▶ _Problem requirements_
Your task is to extract every line from the material below exactly.
----
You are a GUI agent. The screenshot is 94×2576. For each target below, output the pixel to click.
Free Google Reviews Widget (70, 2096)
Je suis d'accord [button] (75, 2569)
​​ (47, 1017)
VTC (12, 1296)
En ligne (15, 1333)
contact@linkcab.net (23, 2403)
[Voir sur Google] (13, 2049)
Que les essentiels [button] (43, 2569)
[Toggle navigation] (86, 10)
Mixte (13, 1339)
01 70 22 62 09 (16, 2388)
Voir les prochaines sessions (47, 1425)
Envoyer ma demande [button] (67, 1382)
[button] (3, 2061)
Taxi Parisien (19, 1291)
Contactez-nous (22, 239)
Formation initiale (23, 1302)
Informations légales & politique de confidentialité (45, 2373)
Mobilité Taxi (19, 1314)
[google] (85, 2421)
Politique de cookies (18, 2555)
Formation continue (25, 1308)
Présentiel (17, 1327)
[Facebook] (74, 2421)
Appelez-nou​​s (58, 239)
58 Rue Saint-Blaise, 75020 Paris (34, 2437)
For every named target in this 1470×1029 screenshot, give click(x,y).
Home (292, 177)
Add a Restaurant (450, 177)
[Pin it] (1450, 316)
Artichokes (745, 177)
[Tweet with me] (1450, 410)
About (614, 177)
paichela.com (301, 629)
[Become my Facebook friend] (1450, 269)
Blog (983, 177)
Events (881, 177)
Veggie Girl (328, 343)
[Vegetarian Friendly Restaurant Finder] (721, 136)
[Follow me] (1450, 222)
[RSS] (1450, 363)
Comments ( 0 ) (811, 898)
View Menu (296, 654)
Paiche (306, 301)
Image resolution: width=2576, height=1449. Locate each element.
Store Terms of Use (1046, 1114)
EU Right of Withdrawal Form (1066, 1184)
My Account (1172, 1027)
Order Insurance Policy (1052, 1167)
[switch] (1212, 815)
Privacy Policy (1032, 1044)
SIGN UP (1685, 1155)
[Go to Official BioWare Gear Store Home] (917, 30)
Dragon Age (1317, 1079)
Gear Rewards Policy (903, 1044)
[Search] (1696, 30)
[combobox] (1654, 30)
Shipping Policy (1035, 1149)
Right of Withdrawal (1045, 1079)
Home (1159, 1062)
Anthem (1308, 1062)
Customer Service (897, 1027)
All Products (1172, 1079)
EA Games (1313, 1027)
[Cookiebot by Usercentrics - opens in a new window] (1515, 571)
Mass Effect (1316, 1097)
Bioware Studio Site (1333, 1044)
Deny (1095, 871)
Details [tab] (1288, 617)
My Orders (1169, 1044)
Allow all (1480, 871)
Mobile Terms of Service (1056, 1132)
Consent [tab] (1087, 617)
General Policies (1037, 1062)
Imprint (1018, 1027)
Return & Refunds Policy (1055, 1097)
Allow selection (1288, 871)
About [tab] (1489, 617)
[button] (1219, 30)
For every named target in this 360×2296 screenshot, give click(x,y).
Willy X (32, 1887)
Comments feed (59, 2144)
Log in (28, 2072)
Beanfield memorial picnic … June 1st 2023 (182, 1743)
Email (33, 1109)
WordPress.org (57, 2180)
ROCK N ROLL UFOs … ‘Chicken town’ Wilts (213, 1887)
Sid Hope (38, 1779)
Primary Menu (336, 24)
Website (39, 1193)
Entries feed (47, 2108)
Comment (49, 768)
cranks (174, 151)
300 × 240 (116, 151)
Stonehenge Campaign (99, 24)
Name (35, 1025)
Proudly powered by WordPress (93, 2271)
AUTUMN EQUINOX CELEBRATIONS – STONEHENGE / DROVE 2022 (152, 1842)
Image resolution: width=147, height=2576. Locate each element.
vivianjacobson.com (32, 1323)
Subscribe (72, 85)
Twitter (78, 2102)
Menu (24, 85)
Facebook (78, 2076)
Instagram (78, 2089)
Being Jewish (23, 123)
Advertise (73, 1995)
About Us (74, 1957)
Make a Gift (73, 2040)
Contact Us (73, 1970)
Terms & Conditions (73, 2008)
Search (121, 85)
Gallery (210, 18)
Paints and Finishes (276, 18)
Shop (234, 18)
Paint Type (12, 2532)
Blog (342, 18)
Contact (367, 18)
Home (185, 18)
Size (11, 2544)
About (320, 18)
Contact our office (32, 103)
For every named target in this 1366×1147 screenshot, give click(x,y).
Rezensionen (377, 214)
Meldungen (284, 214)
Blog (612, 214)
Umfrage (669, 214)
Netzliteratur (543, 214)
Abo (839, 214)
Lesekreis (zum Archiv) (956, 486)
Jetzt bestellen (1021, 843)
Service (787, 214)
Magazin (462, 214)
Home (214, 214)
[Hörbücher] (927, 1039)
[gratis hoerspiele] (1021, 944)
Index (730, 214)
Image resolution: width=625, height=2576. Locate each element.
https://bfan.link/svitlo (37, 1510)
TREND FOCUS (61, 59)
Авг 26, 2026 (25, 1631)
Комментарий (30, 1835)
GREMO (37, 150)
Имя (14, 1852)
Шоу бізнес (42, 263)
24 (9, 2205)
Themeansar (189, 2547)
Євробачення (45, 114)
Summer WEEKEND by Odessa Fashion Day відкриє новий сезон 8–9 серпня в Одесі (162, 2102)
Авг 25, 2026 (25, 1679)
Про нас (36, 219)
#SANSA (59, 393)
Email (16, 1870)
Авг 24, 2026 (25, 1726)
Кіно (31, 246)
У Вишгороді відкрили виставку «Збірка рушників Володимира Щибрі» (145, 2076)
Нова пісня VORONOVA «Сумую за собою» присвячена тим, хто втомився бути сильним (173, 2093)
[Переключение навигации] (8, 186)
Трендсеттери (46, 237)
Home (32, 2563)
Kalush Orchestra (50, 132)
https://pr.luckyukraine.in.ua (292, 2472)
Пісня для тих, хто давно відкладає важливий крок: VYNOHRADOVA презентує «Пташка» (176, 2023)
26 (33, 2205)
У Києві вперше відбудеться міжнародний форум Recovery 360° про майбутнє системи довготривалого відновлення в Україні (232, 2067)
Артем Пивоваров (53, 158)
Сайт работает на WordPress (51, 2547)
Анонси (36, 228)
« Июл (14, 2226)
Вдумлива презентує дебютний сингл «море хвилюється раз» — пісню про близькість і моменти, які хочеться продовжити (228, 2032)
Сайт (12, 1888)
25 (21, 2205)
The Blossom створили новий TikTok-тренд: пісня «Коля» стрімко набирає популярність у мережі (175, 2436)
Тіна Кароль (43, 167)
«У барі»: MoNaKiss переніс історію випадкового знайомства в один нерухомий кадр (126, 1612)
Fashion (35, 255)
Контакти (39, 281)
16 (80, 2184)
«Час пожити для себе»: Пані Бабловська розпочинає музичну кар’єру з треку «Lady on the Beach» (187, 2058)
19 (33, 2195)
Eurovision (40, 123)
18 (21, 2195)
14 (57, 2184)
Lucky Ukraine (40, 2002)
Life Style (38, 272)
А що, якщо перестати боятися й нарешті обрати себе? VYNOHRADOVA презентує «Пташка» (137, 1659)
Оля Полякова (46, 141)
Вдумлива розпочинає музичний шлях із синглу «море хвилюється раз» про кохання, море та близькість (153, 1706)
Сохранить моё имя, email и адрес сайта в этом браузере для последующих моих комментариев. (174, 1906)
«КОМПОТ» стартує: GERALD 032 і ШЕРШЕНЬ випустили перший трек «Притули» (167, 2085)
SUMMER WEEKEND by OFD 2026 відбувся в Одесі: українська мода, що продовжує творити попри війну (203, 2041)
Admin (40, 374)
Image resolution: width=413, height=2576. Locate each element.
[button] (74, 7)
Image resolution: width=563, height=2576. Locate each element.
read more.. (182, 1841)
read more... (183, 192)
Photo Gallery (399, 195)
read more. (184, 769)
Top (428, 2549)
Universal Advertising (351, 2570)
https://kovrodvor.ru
----
▶ _Task answer_
You are a GUI agent. The screenshot is 94×2576. For each target below, output the pixel to click.
Free Google Reviews Widget (70, 2096)
Je suis d'accord [button] (75, 2569)
​​ (47, 1017)
VTC (12, 1296)
En ligne (15, 1333)
contact@linkcab.net (23, 2403)
[Voir sur Google] (13, 2049)
Que les essentiels [button] (43, 2569)
[Toggle navigation] (86, 10)
Mixte (13, 1339)
01 70 22 62 09 (16, 2388)
Voir les prochaines sessions (47, 1425)
Envoyer ma demande [button] (67, 1382)
[button] (3, 2061)
Taxi Parisien (19, 1291)
Contactez-nous (22, 239)
Formation initiale (23, 1302)
Informations légales & politique de confidentialité (45, 2373)
Mobilité Taxi (19, 1314)
[google] (85, 2421)
Politique de cookies (18, 2555)
Formation continue (25, 1308)
Présentiel (17, 1327)
[Facebook] (74, 2421)
Appelez-nou​​s (58, 239)
58 Rue Saint-Blaise, 75020 Paris (34, 2437)
For every named target in this 1470×1029 screenshot, give click(x,y).
Home (292, 177)
Add a Restaurant (450, 177)
[Pin it] (1450, 316)
Artichokes (745, 177)
[Tweet with me] (1450, 410)
About (614, 177)
paichela.com (301, 629)
[Become my Facebook friend] (1450, 269)
Blog (983, 177)
Events (881, 177)
Veggie Girl (328, 343)
[Vegetarian Friendly Restaurant Finder] (721, 136)
[Follow me] (1450, 222)
[RSS] (1450, 363)
Comments ( 0 ) (811, 898)
View Menu (296, 654)
Paiche (306, 301)
Image resolution: width=2576, height=1449. Locate each element.
Store Terms of Use (1046, 1114)
EU Right of Withdrawal Form (1066, 1184)
My Account (1172, 1027)
Order Insurance Policy (1052, 1167)
[switch] (1212, 815)
Privacy Policy (1032, 1044)
SIGN UP (1685, 1155)
[Go to Official BioWare Gear Store Home] (917, 30)
Dragon Age (1317, 1079)
Gear Rewards Policy (903, 1044)
[Search] (1696, 30)
[combobox] (1654, 30)
Shipping Policy (1035, 1149)
Right of Withdrawal (1045, 1079)
Home (1159, 1062)
Anthem (1308, 1062)
Customer Service (897, 1027)
All Products (1172, 1079)
EA Games (1313, 1027)
[Cookiebot by Usercentrics - opens in a new window] (1515, 571)
Mass Effect (1316, 1097)
Bioware Studio Site (1333, 1044)
Deny (1095, 871)
Details [tab] (1288, 617)
My Orders (1169, 1044)
Allow all (1480, 871)
Mobile Terms of Service (1056, 1132)
Consent [tab] (1087, 617)
General Policies (1037, 1062)
Imprint (1018, 1027)
Return & Refunds Policy (1055, 1097)
Allow selection (1288, 871)
About [tab] (1489, 617)
[button] (1219, 30)
For every named target in this 360×2296 screenshot, give click(x,y).
Willy X (32, 1887)
Comments feed (59, 2144)
Log in (28, 2072)
Beanfield memorial picnic … June 1st 2023 (182, 1743)
Email (33, 1109)
WordPress.org (57, 2180)
ROCK N ROLL UFOs … ‘Chicken town’ Wilts (213, 1887)
Sid Hope (38, 1779)
Primary Menu (336, 24)
Website (39, 1193)
Entries feed (47, 2108)
Comment (49, 768)
cranks (174, 151)
300 × 240 (116, 151)
Stonehenge Campaign (99, 24)
Name (35, 1025)
Proudly powered by WordPress (93, 2271)
AUTUMN EQUINOX CELEBRATIONS – STONEHENGE / DROVE 2022 (152, 1842)
Image resolution: width=147, height=2576. Locate each element.
vivianjacobson.com (32, 1323)
Subscribe (72, 85)
Twitter (78, 2102)
Menu (24, 85)
Facebook (78, 2076)
Instagram (78, 2089)
Being Jewish (23, 123)
Advertise (73, 1995)
About Us (74, 1957)
Make a Gift (73, 2040)
Contact Us (73, 1970)
Terms & Conditions (73, 2008)
Search (121, 85)
Gallery (210, 18)
Paints and Finishes (276, 18)
Shop (234, 18)
Paint Type (12, 2532)
Blog (342, 18)
Contact (367, 18)
Home (185, 18)
Size (11, 2544)
About (320, 18)
Contact our office (32, 103)
For every named target in this 1366×1147 screenshot, give click(x,y).
Rezensionen (377, 214)
Meldungen (284, 214)
Blog (612, 214)
Umfrage (669, 214)
Netzliteratur (543, 214)
Abo (839, 214)
Lesekreis (zum Archiv) (956, 486)
Jetzt bestellen (1021, 843)
Service (787, 214)
Magazin (462, 214)
Home (214, 214)
[Hörbücher] (927, 1039)
[gratis hoerspiele] (1021, 944)
Index (730, 214)
Image resolution: width=625, height=2576. Locate each element.
https://bfan.link/svitlo (37, 1510)
TREND FOCUS (61, 59)
Авг 26, 2026 (25, 1631)
Комментарий (30, 1835)
GREMO (37, 150)
Имя (14, 1852)
Шоу бізнес (42, 263)
24 (9, 2205)
Themeansar (189, 2547)
Євробачення (45, 114)
Summer WEEKEND by Odessa Fashion Day відкриє новий сезон 8–9 серпня в Одесі (162, 2102)
Авг 25, 2026 (25, 1679)
Про нас (36, 219)
#SANSA (59, 393)
Email (16, 1870)
Авг 24, 2026 (25, 1726)
Кіно (31, 246)
У Вишгороді відкрили виставку «Збірка рушників Володимира Щибрі» (145, 2076)
Нова пісня VORONOVA «Сумую за собою» присвячена тим, хто втомився бути сильним (173, 2093)
[Переключение навигации] (8, 186)
Трендсеттери (46, 237)
Home (32, 2563)
Kalush Orchestra (50, 132)
https://pr.luckyukraine.in.ua (292, 2472)
Пісня для тих, хто давно відкладає важливий крок: VYNOHRADOVA презентує «Пташка» (176, 2023)
26 (33, 2205)
У Києві вперше відбудеться міжнародний форум Recovery 360° про майбутнє системи довготривалого відновлення в Україні (232, 2067)
Артем Пивоваров (53, 158)
Сайт работает на WordPress (51, 2547)
Анонси (36, 228)
« Июл (14, 2226)
Вдумлива презентує дебютний сингл «море хвилюється раз» — пісню про близькість і моменти, які хочеться продовжити (228, 2032)
Сайт (12, 1888)
25 (21, 2205)
The Blossom створили новий TikTok-тренд: пісня «Коля» стрімко набирає популярність у мережі (175, 2436)
Тіна Кароль (43, 167)
«У барі»: MoNaKiss переніс історію випадкового знайомства в один нерухомий кадр (126, 1612)
Fashion (35, 255)
Контакти (39, 281)
16 (80, 2184)
«Час пожити для себе»: Пані Бабловська розпочинає музичну кар’єру з треку «Lady on the Beach» (187, 2058)
19 (33, 2195)
Eurovision (40, 123)
18 (21, 2195)
14 (57, 2184)
Lucky Ukraine (40, 2002)
Life Style (38, 272)
А що, якщо перестати боятися й нарешті обрати себе? VYNOHRADOVA презентує «Пташка» (137, 1659)
Оля Полякова (46, 141)
Вдумлива розпочинає музичний шлях із синглу «море хвилюється раз» про кохання, море та близькість (153, 1706)
Сохранить моё имя, email и адрес сайта в этом браузере для последующих моих комментариев. (174, 1906)
«КОМПОТ» стартує: GERALD 032 і ШЕРШЕНЬ випустили перший трек «Притули» (167, 2085)
SUMMER WEEKEND by OFD 2026 відбувся в Одесі: українська мода, що продовжує творити попри війну (203, 2041)
Admin (40, 374)
Image resolution: width=413, height=2576. Locate each element.
[button] (74, 7)
Image resolution: width=563, height=2576. Locate each element.
read more.. (182, 1841)
read more... (183, 192)
Photo Gallery (399, 195)
read more. (184, 769)
Top (428, 2549)
Universal Advertising (351, 2570)
https://kovrodvor.ru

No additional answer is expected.